- **Items stored from a collection**
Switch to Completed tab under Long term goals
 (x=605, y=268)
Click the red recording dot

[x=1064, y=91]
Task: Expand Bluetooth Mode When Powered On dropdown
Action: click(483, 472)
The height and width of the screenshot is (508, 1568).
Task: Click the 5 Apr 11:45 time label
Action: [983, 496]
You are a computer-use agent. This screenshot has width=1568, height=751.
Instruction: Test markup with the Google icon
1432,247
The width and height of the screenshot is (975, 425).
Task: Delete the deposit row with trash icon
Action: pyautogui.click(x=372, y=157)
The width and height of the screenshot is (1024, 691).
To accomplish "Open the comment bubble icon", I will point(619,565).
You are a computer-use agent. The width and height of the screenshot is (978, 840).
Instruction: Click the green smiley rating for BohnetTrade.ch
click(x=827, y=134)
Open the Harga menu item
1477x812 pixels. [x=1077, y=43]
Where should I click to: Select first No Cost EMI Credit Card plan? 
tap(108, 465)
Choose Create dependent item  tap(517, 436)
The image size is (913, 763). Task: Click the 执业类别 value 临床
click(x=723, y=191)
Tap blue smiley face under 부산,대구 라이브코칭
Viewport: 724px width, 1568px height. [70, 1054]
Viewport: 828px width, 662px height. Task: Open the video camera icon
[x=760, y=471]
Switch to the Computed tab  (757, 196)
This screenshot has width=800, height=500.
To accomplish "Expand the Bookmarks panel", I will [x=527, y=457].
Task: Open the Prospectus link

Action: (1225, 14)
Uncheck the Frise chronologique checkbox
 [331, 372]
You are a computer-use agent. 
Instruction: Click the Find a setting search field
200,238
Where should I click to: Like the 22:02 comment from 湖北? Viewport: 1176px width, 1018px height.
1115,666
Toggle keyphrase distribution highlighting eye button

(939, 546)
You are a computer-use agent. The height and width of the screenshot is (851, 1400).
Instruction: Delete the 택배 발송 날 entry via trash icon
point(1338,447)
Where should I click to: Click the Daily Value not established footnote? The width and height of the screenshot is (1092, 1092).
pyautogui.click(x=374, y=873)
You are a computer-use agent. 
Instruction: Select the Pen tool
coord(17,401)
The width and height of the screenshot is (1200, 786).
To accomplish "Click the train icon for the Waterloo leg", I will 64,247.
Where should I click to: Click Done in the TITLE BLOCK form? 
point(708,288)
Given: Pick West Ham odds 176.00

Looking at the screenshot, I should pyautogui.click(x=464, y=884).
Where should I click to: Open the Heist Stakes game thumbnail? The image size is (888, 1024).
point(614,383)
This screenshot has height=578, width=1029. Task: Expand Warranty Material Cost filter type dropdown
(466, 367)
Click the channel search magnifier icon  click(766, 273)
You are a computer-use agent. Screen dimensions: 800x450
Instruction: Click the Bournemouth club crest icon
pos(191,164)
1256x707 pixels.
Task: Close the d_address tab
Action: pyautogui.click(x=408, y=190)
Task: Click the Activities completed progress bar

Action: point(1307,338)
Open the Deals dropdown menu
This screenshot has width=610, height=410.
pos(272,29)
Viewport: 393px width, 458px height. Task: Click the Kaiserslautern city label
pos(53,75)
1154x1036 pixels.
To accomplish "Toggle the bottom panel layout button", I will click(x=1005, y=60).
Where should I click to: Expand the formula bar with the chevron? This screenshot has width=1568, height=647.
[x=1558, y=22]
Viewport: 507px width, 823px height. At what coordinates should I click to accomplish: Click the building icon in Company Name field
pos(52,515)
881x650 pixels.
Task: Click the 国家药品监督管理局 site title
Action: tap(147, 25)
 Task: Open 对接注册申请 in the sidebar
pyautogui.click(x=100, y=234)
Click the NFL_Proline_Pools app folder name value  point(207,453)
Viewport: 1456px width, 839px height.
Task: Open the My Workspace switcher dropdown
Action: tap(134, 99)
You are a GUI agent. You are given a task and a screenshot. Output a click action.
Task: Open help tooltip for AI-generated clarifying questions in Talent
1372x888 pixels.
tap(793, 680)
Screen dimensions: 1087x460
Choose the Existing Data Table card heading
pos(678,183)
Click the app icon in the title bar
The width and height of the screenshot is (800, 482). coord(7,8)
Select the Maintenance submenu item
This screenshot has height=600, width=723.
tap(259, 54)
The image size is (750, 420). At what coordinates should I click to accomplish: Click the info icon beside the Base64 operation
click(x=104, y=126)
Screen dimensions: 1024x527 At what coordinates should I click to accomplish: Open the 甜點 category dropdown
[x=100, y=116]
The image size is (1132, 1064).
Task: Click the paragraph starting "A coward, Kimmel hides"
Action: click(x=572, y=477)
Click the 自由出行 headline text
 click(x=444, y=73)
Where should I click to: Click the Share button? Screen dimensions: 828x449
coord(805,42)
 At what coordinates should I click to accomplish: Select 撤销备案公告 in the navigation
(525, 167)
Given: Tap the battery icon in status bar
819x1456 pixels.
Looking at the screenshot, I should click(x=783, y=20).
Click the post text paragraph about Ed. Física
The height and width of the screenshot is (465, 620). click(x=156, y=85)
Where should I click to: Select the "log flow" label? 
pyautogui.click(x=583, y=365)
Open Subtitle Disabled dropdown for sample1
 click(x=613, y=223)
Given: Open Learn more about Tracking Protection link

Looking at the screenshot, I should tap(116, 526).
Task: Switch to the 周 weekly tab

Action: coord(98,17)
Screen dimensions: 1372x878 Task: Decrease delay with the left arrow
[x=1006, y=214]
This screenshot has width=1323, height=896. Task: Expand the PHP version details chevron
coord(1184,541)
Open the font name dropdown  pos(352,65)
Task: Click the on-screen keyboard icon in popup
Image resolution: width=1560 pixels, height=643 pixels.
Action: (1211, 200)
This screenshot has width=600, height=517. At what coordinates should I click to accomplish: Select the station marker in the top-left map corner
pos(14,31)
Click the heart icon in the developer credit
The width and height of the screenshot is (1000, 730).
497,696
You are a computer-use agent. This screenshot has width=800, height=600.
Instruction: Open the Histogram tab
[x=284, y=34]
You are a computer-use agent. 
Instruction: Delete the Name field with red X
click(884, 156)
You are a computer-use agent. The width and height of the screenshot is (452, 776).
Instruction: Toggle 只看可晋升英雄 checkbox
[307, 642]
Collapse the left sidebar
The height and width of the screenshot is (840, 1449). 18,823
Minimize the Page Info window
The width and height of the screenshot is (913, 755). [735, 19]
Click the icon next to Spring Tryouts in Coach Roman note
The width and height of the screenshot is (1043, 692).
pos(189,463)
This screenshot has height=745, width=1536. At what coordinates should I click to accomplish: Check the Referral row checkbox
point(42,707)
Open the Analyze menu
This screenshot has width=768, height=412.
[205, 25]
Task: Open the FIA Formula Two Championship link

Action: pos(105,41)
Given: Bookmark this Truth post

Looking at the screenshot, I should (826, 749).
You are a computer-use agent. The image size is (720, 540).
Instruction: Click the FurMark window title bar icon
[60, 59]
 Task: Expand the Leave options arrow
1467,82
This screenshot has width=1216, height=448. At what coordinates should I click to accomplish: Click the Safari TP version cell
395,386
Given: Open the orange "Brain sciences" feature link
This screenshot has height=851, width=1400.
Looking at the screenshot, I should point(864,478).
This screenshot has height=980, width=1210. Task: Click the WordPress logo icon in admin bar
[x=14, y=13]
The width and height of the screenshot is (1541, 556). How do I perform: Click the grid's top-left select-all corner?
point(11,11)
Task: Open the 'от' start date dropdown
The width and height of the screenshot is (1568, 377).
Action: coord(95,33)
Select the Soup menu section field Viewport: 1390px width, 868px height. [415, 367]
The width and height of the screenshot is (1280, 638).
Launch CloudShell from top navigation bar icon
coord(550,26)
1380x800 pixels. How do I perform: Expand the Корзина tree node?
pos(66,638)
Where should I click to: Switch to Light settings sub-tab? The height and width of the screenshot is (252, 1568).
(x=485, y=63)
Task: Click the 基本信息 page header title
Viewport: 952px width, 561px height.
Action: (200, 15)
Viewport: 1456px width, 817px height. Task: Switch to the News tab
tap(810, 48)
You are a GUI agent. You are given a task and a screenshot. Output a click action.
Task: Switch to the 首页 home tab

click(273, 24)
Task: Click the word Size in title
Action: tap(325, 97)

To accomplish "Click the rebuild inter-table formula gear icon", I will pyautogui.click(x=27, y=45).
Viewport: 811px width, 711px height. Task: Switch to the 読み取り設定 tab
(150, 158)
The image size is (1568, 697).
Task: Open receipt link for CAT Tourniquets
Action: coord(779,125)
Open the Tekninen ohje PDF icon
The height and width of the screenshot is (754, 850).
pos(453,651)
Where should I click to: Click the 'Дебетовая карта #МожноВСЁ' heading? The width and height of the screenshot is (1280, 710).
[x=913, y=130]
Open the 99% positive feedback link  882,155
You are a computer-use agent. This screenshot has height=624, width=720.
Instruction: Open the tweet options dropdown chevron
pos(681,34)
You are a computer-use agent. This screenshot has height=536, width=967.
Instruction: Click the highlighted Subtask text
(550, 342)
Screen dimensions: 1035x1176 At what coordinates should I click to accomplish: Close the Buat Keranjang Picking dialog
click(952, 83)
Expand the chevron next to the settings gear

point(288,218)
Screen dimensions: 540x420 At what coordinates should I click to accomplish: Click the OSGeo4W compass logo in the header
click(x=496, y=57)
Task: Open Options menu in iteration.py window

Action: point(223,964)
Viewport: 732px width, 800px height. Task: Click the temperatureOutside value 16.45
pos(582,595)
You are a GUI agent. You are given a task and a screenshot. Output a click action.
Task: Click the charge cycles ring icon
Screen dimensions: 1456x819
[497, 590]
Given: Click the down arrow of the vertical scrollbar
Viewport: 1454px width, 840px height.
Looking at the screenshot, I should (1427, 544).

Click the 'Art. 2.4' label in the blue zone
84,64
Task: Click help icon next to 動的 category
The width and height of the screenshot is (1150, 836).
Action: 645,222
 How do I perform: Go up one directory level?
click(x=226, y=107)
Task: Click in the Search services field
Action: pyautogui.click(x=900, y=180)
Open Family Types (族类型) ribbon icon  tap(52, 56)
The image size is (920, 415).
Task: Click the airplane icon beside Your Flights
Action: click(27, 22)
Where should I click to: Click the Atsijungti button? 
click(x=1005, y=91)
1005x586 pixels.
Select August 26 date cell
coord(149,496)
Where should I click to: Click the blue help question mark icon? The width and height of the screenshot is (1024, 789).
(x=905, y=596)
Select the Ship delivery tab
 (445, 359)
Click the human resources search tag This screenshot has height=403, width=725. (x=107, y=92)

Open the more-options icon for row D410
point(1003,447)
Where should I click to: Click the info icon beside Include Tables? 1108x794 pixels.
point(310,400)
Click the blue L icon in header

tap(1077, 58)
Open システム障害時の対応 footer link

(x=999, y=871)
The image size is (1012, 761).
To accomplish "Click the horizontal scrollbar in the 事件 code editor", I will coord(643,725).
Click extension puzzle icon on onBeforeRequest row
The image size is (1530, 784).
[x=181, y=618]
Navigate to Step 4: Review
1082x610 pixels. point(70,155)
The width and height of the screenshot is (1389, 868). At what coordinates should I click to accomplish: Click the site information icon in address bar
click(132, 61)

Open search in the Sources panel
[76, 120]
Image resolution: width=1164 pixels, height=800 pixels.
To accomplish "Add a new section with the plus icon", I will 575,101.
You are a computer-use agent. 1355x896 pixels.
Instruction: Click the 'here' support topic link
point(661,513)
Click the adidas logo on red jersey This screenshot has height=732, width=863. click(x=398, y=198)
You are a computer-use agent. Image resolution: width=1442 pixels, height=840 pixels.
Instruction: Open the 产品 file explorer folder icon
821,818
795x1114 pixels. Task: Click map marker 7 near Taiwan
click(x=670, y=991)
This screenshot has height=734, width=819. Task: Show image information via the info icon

- **YOUR INSTRUCTIONS**
Write out the stretch of the listing from its first line through the line containing "click(x=723, y=191)", word for word.

- **COMPLETE OUTPUT**
Switch to Completed tab under Long term goals
 (x=605, y=268)
Click the red recording dot

[x=1064, y=91]
Task: Expand Bluetooth Mode When Powered On dropdown
Action: click(483, 472)
The height and width of the screenshot is (508, 1568).
Task: Click the 5 Apr 11:45 time label
Action: [983, 496]
You are a computer-use agent. This screenshot has width=1568, height=751.
Instruction: Test markup with the Google icon
1432,247
The width and height of the screenshot is (975, 425).
Task: Delete the deposit row with trash icon
Action: pyautogui.click(x=372, y=157)
The width and height of the screenshot is (1024, 691).
To accomplish "Open the comment bubble icon", I will point(619,565).
You are a computer-use agent. The width and height of the screenshot is (978, 840).
Instruction: Click the green smiley rating for BohnetTrade.ch
click(x=827, y=134)
Open the Harga menu item
1477x812 pixels. [x=1077, y=43]
Where should I click to: Select first No Cost EMI Credit Card plan? 
tap(108, 465)
Choose Create dependent item  tap(517, 436)
The image size is (913, 763). Task: Click the 执业类别 value 临床
click(x=723, y=191)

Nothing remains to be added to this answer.